More and more in this country, employees believe they can shame a company into cancelling whatever content they wish. We saw this happen at the New York Times in 2020, when several high-profile progressive employees revolted against Pulitzer-Prize winning editor James Bennet for having the audacity to publish an op-ed by Sen. Tom Cotton (R-Ark.) arguing for sending in National Guard troops if riots and violent protests in U.S. cities got out of control. An ABC News poll at the time showed 52 percent of Americans supported Cotton’s perspective, making it a worthy column for civil debate.
But several Times journalists took to Twitter to voice their disagreement with the paper’s decision to publish Cotton’s piece, including “The 1619 Project” creator Nikole Hannah-Jones, advice columnist Roxanne Gay and opinion page writer Charlie Warzel.
“As a black woman, as a journalist, as an American, I am deeply ashamed that we ran this,” Hannah-Jones tweeted.
On cue, leadership at the Times buckled. They apologized for publishing the piece, claiming it didn’t live up to its editorial standards. Bennet was out faster than you can say, “All the news that’s fit to print.”
It was no better at Twitter after Elon Musk announced he would be buying the company.
“Physically cringy watching Elon talk about free speech,” one Twitter engineer wrote on Slack.
“We’re all going through the five stages of grief in cycles and everyone’s nerves are frazzled,” added a senior staff software engineer on the same platform. “We’re all spinning our wheels, and coming up with worst case scenarios (Trump returns! No more moderation!).”
We witnessed similar public disagreements with management from employees at Spotify over Joe Rogan’s podcast and at Disney over Florida Gov. Ron DeSantis’s signing of a law banning schools from talking about sexual orientation and gender identity to young children. Both Spotify and Disney saw younger employees defy their bosses.
It also occurred at Netflix when some employees there tried to “cancel” Dave Chappelle after they accused the equal-opportunity comedian of being transphobic. Hundreds of Netflix employees staged a walkout in October 2021 demanding that Chappelle be removed.
But Netflix didn’t fold. Chappelle stayed and is arguably more popular than ever.
“If this is what being canceled is like, I love it,” Chappelle told his fans during an appearance last October.
I wonder whether America’s most famous free speech advocate, Elon Musk, indirectly influenced Netflix to send this message to its workers. Musk weighed in on Twitter on Monday, calling the Netflix memo “a good move” by the company.
“We model ourselves on being a professional sports team, not a family,” the company also declared. “A family is about unconditional love. A dream team is about pushing yourself to be the best possible teammate, caring intensely about your team, and knowing that you may not be on the team forever.”

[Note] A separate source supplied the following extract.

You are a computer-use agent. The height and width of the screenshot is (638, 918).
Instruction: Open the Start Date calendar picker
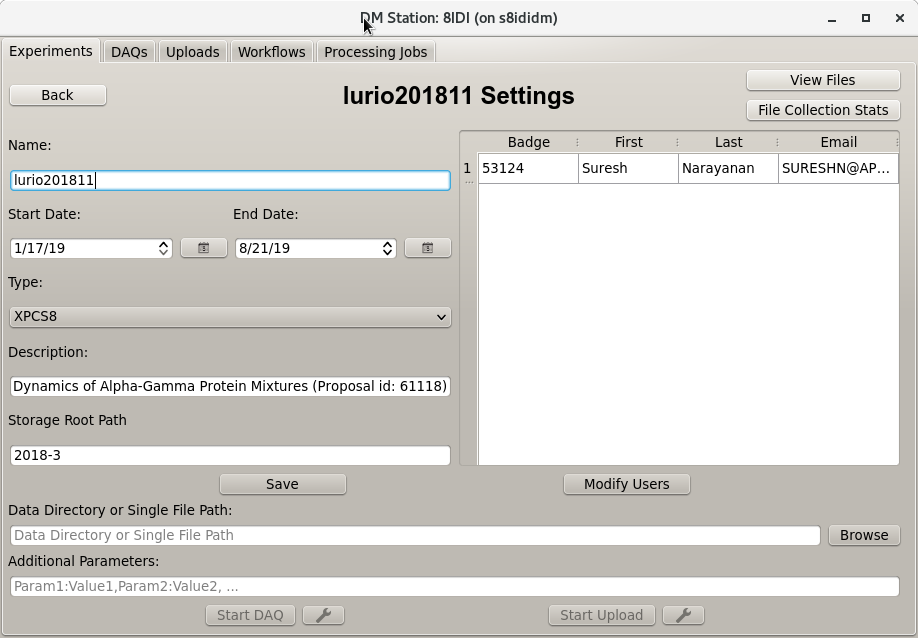[203, 248]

Netflix announced earlier this month that it is on track to lose 2 million subscribers in the second quarter of this year. The company lost $50 billion in market value on one day alone following that news.
The streaming giant is in no position, or any mood, to start slashing content and performers based on the whims of the woke within. Anyone who has a problem with that is free to disagree. They’re also free to leave.
Joe Concha is a media and politics columnist.